March 22, 2016 / 1:03 PM / 4 years ago

Wall Street set to open lower after Brussels explosions

REUTERS - Wall Street looked set to open lower on Tuesday after explosions in Brussels sparked fresh geopolitical concerns and sent investors scurrying for safe-haven assets.

A trader works on the floor of the New York Stock Exchange shortly after the opening bell in New York, March 14, 2016. REUTERS/Lucas Jackson

At least 26 people were killed in twin attacks on Brussels airport and a rush-hour metro train in the Belgian capital, triggering security alerts across western Europe.

European markets fell, while traditional safe havens gold and government bonds firmed up as reports of the events in the de facto capital of the European Union unfolded. Airline and travel-related stocks were the worst hit.
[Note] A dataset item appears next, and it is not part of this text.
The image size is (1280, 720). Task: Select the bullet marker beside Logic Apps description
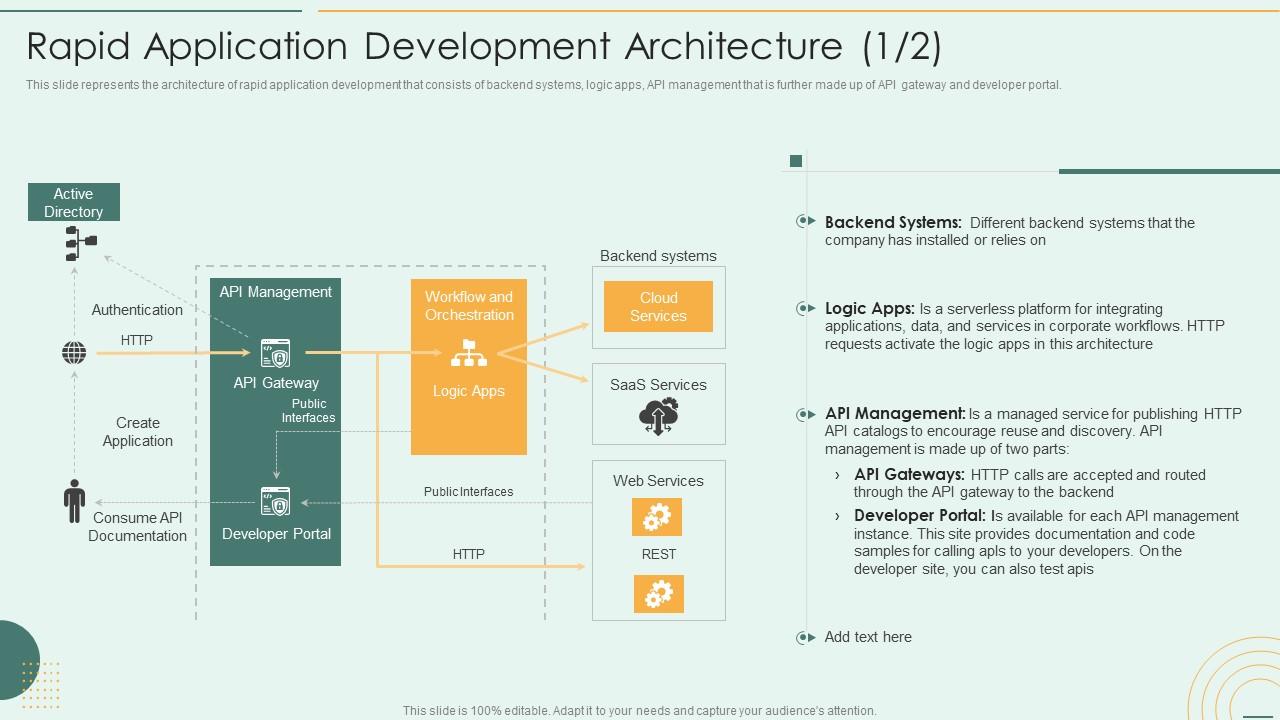coord(805,308)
Shares of American Airlines, Southwest Airlines, Delta Airlines, United Continental Holdings, JetBlue Airways, and Spirit Airlines were down between 3.3 percent and 1.6 percent in premarket trading.

Delta and United Airlines rerouted Brussels-bound flights to other locations following the attacks.
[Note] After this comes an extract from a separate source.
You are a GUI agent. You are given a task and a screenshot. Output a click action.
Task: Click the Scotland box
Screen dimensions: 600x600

Gold rose 1 percent to $1,255 an ounce, while oil prices were swept lower.

“With economic growth so tepid around the world, including in the United States, the susceptibility to any type of terrorist attacks could highlight the market’s fragility,” said James Abate, chief investment office of Centre Funds in New York.

Markets have reacted negatively to terrorist attacks such as the one in Paris last November, before quickly recovering.

S&P 500 e-minis were down 8.25 points, or 0.4 percent, with 239,184 contracts traded at 8:38 a.m. ET (1238 GMT). Nasdaq 100 e-minis were down 20.5 points, or 0.46 percent, on volume of 29,476 contracts and Dow e-minis were down 47 points, or 0.27 percent, with 35,182 contracts changing hands.

Cruise operator Carnival Corp’s shares were down 3.7 percent at $47.93, while travel-website operator Expedia was off 3 percent at $107.50 and peer Priceline fell 2.6 percent to $1315.50.

For financial markets, the events in Brussels come at a time when liquidity is starting to dry up ahead of the Easter holiday and investors are planning to cash in on a steep rally in stocks over the last few weeks.

The S&P 500 has risen about 8 percent in the past five weeks and is about 4 percent away from its all-time high.

“We’re getting to the point in time where we’re overbought in the short run. I wouldn’t be surprised heading to the long weekend if we saw some profit taking,” said Art Hogan, chief market strategist at Wunderlich Securities in New York.

The Brussels attacks eclipsed encouraging economic data out of the euro zone, while Asian shares had faltered earlier over hints from U.S. Federal Reserve policymakers about an earlier-than-expected increase in interest rates.